Provided data:
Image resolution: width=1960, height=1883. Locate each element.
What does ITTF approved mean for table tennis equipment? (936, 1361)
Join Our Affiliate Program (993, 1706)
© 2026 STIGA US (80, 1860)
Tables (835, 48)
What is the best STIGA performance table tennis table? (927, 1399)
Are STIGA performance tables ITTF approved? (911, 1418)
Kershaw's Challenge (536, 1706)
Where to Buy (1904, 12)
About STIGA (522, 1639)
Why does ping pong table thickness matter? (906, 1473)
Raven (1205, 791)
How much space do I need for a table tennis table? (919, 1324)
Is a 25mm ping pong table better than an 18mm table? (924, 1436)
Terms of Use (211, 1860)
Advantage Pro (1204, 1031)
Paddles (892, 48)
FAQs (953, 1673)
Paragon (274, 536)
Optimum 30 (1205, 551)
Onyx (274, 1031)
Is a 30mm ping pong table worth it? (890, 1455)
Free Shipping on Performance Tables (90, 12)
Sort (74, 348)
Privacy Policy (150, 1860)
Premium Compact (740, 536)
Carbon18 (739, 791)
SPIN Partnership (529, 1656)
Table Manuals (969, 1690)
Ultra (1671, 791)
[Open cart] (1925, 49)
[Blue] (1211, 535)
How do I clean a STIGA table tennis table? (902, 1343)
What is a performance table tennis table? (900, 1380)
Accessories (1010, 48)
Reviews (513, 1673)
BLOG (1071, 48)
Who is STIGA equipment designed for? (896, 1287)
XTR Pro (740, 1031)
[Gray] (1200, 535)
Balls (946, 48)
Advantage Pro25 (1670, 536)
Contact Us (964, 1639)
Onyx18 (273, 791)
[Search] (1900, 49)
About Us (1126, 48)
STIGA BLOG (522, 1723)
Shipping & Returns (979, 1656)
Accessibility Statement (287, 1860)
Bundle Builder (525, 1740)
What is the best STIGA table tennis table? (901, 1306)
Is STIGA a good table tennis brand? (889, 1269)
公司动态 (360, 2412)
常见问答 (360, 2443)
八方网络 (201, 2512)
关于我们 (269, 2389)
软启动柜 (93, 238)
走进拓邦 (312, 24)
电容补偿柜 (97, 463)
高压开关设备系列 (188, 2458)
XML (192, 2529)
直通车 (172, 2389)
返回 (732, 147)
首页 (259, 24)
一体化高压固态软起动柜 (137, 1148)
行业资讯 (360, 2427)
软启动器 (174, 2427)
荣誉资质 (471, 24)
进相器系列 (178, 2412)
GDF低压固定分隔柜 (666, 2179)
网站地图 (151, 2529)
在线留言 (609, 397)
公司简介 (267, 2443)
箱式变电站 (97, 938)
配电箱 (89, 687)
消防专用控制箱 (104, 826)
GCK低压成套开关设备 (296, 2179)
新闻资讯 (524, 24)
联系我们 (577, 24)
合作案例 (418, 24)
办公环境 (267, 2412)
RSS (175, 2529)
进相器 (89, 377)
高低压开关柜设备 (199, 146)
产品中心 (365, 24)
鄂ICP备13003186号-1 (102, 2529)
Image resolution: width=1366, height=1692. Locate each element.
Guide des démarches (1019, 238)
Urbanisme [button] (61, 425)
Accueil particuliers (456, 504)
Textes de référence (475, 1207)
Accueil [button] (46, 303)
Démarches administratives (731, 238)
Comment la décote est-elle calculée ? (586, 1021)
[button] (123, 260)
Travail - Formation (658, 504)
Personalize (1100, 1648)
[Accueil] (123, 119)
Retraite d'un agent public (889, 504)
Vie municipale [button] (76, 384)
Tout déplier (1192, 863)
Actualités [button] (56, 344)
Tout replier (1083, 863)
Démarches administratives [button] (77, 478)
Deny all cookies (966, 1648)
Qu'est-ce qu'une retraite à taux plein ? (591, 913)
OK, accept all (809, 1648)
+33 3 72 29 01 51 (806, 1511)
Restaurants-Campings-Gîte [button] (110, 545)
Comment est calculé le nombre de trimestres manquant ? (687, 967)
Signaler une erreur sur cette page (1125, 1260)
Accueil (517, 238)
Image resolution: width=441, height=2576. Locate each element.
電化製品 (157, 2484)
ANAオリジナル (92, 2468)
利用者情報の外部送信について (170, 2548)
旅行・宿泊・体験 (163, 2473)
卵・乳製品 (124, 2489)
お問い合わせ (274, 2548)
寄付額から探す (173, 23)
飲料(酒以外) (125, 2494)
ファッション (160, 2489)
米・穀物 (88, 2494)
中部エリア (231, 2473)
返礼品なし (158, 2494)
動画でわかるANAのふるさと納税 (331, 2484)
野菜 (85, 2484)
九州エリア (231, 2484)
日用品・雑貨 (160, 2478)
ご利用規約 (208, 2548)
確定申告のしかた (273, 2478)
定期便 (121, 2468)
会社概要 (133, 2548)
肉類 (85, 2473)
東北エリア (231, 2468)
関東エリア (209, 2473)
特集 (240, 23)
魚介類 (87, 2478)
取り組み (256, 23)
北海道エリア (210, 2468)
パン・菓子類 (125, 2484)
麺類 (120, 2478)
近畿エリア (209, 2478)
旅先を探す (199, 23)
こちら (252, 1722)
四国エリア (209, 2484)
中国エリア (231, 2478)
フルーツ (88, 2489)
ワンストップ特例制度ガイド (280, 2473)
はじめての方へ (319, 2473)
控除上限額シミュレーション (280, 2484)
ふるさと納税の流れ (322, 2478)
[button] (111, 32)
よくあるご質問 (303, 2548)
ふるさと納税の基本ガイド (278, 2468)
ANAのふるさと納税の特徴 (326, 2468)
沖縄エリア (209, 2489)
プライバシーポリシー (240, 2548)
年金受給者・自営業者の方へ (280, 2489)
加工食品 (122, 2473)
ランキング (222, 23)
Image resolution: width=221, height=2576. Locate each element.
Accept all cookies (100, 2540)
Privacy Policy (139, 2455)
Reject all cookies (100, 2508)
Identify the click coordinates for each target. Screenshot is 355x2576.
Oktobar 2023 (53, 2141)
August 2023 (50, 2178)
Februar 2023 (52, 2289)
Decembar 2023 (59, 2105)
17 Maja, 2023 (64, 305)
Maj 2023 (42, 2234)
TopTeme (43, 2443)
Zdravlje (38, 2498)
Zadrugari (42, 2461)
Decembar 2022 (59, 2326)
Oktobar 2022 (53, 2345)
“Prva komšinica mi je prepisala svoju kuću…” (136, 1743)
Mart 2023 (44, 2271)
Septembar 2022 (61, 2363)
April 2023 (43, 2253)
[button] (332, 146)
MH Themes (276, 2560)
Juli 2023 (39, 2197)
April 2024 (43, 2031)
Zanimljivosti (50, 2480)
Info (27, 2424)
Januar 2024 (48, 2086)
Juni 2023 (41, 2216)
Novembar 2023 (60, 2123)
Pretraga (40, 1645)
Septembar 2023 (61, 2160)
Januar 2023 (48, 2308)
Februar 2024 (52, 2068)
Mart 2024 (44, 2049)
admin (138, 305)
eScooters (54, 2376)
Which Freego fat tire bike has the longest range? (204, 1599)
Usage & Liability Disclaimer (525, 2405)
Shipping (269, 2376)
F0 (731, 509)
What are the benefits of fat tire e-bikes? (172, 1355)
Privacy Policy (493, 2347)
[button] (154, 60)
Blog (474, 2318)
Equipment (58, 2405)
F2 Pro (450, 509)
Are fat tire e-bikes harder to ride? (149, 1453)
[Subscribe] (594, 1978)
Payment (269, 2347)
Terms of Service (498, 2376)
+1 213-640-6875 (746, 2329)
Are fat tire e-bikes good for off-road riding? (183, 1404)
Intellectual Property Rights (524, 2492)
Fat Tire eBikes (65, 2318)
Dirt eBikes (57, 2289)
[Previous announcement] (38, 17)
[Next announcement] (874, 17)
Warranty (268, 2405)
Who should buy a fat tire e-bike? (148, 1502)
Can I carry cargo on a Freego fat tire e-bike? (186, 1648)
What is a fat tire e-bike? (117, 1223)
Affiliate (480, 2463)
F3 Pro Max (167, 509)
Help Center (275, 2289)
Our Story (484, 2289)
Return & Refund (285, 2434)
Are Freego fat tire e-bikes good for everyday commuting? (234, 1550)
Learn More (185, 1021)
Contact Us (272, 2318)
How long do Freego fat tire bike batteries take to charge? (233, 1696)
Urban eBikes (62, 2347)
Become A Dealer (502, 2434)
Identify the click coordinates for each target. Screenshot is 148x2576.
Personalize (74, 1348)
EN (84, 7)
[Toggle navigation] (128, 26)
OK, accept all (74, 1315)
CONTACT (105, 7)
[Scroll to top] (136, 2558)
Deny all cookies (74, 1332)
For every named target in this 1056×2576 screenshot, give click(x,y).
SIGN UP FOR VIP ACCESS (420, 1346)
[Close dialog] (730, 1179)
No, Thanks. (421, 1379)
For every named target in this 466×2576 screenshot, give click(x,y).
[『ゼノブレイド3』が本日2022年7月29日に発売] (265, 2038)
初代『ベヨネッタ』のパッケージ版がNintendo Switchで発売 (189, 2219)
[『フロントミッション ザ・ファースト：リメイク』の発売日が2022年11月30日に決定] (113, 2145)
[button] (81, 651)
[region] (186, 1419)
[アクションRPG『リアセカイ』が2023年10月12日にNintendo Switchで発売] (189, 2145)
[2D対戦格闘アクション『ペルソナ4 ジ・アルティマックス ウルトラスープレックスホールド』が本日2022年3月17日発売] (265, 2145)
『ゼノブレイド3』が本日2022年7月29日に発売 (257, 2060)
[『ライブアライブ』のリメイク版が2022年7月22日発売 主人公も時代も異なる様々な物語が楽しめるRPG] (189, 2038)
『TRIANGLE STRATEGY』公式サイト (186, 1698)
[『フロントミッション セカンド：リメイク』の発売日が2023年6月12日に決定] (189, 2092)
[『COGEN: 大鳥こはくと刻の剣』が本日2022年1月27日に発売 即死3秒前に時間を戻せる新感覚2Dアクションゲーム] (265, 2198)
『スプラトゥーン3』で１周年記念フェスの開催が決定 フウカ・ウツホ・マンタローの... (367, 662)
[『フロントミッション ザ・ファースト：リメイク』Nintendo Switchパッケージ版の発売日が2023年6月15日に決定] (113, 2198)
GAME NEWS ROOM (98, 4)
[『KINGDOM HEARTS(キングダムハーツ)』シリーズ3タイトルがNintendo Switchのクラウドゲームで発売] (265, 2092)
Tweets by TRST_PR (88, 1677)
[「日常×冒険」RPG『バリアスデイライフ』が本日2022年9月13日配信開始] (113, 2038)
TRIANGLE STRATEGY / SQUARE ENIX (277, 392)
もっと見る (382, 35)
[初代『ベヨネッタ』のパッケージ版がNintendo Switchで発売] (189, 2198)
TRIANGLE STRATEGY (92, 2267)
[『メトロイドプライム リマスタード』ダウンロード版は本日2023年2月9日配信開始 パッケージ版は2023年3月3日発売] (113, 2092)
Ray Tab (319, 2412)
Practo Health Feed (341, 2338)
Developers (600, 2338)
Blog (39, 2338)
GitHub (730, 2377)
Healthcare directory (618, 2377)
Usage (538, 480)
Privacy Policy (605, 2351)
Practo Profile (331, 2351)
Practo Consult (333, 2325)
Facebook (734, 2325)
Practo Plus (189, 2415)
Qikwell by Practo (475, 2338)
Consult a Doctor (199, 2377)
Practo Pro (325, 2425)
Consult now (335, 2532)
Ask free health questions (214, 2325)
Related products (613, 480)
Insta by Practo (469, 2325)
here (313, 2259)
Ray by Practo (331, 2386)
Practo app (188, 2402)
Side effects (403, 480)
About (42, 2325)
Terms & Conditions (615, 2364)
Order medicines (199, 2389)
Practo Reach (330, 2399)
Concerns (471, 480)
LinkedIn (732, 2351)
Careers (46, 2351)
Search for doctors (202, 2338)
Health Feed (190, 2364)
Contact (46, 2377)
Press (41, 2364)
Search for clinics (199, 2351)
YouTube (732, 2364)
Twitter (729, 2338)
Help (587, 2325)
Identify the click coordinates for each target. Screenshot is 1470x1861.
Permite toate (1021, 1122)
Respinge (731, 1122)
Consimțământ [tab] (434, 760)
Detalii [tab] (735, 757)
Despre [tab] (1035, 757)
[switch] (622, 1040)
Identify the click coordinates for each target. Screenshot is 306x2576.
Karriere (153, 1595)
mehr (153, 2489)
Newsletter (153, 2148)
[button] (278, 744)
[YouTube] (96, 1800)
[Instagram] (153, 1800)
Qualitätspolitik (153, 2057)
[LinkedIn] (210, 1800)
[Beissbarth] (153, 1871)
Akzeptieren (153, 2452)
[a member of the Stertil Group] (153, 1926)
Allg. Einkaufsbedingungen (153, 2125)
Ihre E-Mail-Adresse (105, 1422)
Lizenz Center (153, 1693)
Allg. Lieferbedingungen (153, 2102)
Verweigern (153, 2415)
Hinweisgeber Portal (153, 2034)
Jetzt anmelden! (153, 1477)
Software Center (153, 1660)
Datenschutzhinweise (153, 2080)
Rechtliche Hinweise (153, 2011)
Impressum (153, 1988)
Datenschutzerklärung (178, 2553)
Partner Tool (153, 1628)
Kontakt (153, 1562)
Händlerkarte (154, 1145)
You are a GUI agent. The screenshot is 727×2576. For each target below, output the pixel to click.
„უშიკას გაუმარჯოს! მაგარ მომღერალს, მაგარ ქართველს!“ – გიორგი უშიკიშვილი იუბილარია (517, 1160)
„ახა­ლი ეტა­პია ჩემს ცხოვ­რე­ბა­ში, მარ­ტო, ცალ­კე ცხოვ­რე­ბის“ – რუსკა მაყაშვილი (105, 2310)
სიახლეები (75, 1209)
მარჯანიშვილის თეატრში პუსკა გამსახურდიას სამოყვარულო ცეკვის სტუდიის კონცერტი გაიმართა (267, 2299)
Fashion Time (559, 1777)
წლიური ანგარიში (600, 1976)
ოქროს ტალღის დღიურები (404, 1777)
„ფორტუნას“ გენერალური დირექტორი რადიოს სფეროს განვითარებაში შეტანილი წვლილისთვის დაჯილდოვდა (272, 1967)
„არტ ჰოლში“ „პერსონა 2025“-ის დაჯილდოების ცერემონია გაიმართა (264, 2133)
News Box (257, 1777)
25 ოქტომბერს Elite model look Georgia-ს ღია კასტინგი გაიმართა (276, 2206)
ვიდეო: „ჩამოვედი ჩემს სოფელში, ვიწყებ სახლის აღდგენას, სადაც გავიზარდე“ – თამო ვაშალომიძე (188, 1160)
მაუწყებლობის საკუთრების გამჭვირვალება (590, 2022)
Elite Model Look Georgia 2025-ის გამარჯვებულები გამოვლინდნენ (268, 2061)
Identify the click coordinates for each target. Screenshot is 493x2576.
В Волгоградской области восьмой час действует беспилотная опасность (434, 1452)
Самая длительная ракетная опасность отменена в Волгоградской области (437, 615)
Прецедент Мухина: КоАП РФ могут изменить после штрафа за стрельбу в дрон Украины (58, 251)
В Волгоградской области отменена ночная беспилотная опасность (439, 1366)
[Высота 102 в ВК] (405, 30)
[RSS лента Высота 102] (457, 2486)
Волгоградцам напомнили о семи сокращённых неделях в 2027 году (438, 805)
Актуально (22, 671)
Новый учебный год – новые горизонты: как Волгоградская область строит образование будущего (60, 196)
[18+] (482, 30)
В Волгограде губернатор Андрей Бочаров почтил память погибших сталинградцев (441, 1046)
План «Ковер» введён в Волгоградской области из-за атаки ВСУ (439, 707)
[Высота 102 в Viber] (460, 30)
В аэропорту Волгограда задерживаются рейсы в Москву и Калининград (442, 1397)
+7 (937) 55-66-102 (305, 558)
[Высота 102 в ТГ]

Problem description:
The output should be exactly the lines above from the line containing "Privacy Policy (493, 2347)" to the line containing "F3 Pro Max (167, 509)", inclusive, with no other lines.

Written solution:
Privacy Policy (493, 2347)
[button] (154, 60)
Blog (474, 2318)
Equipment (58, 2405)
F2 Pro (450, 509)
Are fat tire e-bikes harder to ride? (149, 1453)
[Subscribe] (594, 1978)
Payment (269, 2347)
Terms of Service (498, 2376)
+1 213-640-6875 (746, 2329)
Are fat tire e-bikes good for off-road riding? (183, 1404)
Intellectual Property Rights (524, 2492)
Fat Tire eBikes (65, 2318)
Dirt eBikes (57, 2289)
[Previous announcement] (38, 17)
[Next announcement] (874, 17)
Warranty (268, 2405)
Who should buy a fat tire e-bike? (148, 1502)
Can I carry cargo on a Freego fat tire e-bike? (186, 1648)
What is a fat tire e-bike? (117, 1223)
Affiliate (480, 2463)
F3 Pro Max (167, 509)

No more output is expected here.